Well. What sort of grown man sends a message like that? I knew that I could do one of two things in response: either send a bitchy reply, calling him out on his ambiguity, or I could leave it. I chose the latter. I’m too old to get drawn into stroking the egos of these emo men who don’t know what they want. He obviously wanted me to ask why he was rubbish, and I didn’t want to give him the satisfaction. Whatever his reasons for being rubbish, he’d quelled amy flames of desire I was harbouring for him, and I was happy to leave it there.
That was the end of our messaging, but of course, it doesn’t mean that I haven’t seen him several times since. At the bar, where I’ve seen him a few times, he’s managed to avoid me to the point that I can’t be sure he even spotted me. He sat down with some friends at the next table over in the canteen the other day, and I got to watch his face as he noticed me. He visibly cringed, squirmed, and looked around panicked as though he was looking for any possible reason to change seats. I’ve definitely had a lasting effect on him, but the reasons are unclear. Reasoning from some trusted mutual (female) friends guesses that he’s never had a one night stand before, and feels awkward about it. Other reasoning suggests he might not be over his ex. Or maybe he’s just not that into me.

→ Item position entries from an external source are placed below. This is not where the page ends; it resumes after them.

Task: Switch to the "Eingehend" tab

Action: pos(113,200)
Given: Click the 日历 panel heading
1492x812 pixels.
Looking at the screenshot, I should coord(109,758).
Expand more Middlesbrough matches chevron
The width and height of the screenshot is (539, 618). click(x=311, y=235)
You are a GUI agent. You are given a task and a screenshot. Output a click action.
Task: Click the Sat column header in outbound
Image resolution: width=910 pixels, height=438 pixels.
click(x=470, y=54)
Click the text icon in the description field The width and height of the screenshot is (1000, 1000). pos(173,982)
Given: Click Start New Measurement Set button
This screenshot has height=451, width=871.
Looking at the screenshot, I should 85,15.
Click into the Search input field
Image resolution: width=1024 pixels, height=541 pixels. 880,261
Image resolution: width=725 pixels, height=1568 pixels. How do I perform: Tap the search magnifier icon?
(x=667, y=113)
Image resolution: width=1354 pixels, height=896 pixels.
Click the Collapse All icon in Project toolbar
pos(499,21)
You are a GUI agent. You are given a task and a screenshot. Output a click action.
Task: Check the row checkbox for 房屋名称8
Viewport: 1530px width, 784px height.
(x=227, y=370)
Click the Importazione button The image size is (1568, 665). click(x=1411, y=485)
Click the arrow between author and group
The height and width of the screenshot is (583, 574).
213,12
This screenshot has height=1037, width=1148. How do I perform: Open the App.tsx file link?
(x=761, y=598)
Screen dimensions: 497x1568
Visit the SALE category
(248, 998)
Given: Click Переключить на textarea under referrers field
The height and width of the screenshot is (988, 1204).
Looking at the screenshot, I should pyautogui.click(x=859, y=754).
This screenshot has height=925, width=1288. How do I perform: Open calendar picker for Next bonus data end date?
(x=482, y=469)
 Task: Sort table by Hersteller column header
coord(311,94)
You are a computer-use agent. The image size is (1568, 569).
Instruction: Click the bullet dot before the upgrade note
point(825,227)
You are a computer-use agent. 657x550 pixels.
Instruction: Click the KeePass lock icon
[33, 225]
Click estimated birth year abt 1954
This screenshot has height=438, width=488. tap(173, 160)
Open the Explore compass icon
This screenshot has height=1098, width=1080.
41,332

As a result of our lack of contact, I have no idea whether everyone in the office knows about us. I’ve tried to make subtle investigations, but the only people who would come out and say it to my face are the ones who I can’t ask – the ones I’ve slept with. I’m desperate to know, partially because I’m strangely proud of my record there. Out of the non-married, heterosexual guys who coincided with my time there, I’ve scored with all of them, and at some point, I’ve entertained the notion of it being something more with each one. I haven’t met my (male) replacement in the office yet, but maybe I’ll make him my next target. It turns out that third time isn’t the charm after all!